▶ [Work task a] Copy out the transcript on the history and science of shopping word for word.

▶ [Excerpt to read]
══════════════════════════════

Travels & Traditions: The History and Science of Shopping - #505
/BURT WOLF ON CAMERA: Originally people traveled because they were looking for something to eat or it looked like something was going to eat them. The idea of traveling for pleasure is only about 200 years old. But from the very beginning people were asking two key questions. “Where should I eat and where should I shop?” I’ve got a pretty good grip on where you should eat. So I thought it was time to take a look at the story of shopping.
BURT WOLF: These days the world epicenter for shopping is New York City. It’s the place to see shopping in all its forms. You can shop in Bergdorf Goodman…a palace of American fashion. It was originally designed to look like a series of apartments so customers could see what the clothes would look like on them when they wore them at home…
WOMAN SHOPPER ON CAMERA: Nice hat right?!
BURT WOLF: …or perhaps even more important what they would look like when they wore them to someone else’s home.
You can shop in an elegant boutique like Akris, where Swiss designer, Albert Krimler presents his classic work.
TOBIAS MEYER (AUCTIONEER) ON CAMERA: Let’s start the bidding here at 15 million dollars…
BURT WOLF: You can shop at an auction house like Sotheby’s, where they have been reshuffling the good stuff for over two hundred and fifty years.

══════════════════════════════

▶ [Information provided]

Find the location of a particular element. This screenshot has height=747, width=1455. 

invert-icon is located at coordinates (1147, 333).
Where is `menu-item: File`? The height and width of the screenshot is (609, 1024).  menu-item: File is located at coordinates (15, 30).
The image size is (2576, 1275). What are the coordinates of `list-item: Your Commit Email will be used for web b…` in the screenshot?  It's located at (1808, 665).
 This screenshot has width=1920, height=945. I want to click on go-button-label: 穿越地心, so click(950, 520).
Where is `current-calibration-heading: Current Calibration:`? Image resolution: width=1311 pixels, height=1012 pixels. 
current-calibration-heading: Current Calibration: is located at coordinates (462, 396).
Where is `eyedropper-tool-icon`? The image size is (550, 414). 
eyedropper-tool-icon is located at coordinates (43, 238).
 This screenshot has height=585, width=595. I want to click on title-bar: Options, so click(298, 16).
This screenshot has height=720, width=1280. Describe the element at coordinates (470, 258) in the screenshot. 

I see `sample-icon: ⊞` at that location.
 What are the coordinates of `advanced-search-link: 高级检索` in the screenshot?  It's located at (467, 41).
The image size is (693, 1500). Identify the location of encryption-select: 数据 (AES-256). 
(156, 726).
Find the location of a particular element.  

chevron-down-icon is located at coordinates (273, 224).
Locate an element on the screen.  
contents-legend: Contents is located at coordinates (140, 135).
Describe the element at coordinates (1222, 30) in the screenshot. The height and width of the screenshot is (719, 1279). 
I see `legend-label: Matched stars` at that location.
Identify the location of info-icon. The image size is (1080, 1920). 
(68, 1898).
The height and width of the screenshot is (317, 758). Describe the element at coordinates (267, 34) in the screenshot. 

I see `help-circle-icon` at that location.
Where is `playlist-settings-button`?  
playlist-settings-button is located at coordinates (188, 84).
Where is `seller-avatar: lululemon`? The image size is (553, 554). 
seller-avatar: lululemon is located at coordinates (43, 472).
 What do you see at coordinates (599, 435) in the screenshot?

══════════════════════════════

▶ [Work task b] List every line of the entries that contains the string "lululemon", treating uppercase and lowercase as different.

▶ [Final answer a]
Travels & Traditions: The History and Science of Shopping - #505
/BURT WOLF ON CAMERA: Originally people traveled because they were looking for something to eat or it looked like something was going to eat them. The idea of traveling for pleasure is only about 200 years old. But from the very beginning people were asking two key questions. “Where should I eat and where should I shop?” I’ve got a pretty good grip on where you should eat. So I thought it was time to take a look at the story of shopping.
BURT WOLF: These days the world epicenter for shopping is New York City. It’s the place to see shopping in all its forms. You can shop in Bergdorf Goodman…a palace of American fashion. It was originally designed to look like a series of apartments so customers could see what the clothes would look like on them when they wore them at home…
WOMAN SHOPPER ON CAMERA: Nice hat right?!
BURT WOLF: …or perhaps even more important what they would look like when they wore them to someone else’s home.
You can shop in an elegant boutique like Akris, where Swiss designer, Albert Krimler presents his classic work.
TOBIAS MEYER (AUCTIONEER) ON CAMERA: Let’s start the bidding here at 15 million dollars…
BURT WOLF: You can shop at an auction house like Sotheby’s, where they have been reshuffling the good stuff for over two hundred and fifty years.

▶ [Final answer b]
Where is `seller-avatar: lululemon`? The image size is (553, 554). 
seller-avatar: lululemon is located at coordinates (43, 472).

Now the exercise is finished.